Just like that, in the middle of Tel Aviv, not in the remote north, not in the dunes of the south. Okay, it isn't entirely clear that it was a snake, but the neighbor sounded the alarm. And then she immediately barricaded herself in her home on the ground floor with her granddaughter. No one comes out, no one goes in. Attempts to get her talking about exactly where it was spotted, or about how she would have to participate in the cost of the snake catcher, were to no avail. It is still not clear what frightened her more: the reptile's fangs or our knock on her door.
It is possible that this story, as is usual in our part of the world, is a territorial issue. Where your home ends and your neighbor's begins. Who is responsible for keeping the entrance clean, who decides whether the gate will be replaced, how many times the lawn will benefit from watering and who will pay for this, what the creeping potential of the serpent is and how high it aims to reach. Will it be content with the neighbor's ground-floor apartment or will it challenge God and risk historic punishment and soar to the floor above? It is scary to think what will happen if the villain decides to settle on the middle landing.

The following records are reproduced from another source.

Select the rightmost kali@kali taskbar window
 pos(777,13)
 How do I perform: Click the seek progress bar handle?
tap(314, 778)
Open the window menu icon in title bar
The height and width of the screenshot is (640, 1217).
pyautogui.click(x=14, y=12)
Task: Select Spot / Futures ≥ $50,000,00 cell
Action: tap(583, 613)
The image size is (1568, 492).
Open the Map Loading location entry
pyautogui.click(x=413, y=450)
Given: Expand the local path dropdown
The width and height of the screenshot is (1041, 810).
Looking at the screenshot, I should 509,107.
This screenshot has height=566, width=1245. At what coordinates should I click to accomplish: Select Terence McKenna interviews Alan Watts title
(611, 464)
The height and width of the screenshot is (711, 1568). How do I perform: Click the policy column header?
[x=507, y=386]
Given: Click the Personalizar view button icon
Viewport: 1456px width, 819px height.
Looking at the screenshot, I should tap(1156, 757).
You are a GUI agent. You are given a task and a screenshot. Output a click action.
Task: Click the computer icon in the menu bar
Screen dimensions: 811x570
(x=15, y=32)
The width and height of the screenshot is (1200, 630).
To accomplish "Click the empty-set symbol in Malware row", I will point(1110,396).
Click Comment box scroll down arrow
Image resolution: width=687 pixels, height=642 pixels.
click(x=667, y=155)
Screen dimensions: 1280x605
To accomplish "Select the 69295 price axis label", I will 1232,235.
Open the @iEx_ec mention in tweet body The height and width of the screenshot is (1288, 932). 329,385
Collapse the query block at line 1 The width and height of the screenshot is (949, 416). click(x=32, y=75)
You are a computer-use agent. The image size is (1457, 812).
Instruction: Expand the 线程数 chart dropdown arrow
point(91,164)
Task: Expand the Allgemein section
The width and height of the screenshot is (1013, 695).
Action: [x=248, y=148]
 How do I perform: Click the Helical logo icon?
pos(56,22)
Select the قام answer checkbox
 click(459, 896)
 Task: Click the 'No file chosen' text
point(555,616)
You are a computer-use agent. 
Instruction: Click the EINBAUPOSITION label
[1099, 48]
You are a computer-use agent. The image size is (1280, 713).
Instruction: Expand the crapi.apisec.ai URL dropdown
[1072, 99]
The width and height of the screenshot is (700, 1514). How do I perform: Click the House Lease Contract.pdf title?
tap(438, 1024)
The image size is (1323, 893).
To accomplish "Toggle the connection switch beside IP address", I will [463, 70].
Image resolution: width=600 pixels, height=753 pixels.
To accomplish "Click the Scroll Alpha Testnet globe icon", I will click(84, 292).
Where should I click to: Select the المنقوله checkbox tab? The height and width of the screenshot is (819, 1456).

Naturally, the rebellious reptilian troublemaker has not yet been found nor even identified. The details that have been extricated from the enigmatic neighbor suggest something 60 centimeters long and very narrow and that was seen recently between the seventh step and the eighth. The snake catcher showed up with nothing apart from grapes that he looted from another neighbor and a bill for NIS 400. He did ask that, as soon as possible, we get rid of the bougainvillea, sweep up the leaves, change the structure of the greenery and fill in cracks. Taking into account his recommendations and the fraught relationship with the neighbor, it's hard to figure which is more dangerous: the snake catcher or the snake.
One could become embittered, but there's hope in an item in the newspaper. Amazingly, it turns out that someone is vacating an attractive apartment in the Akirov Towers.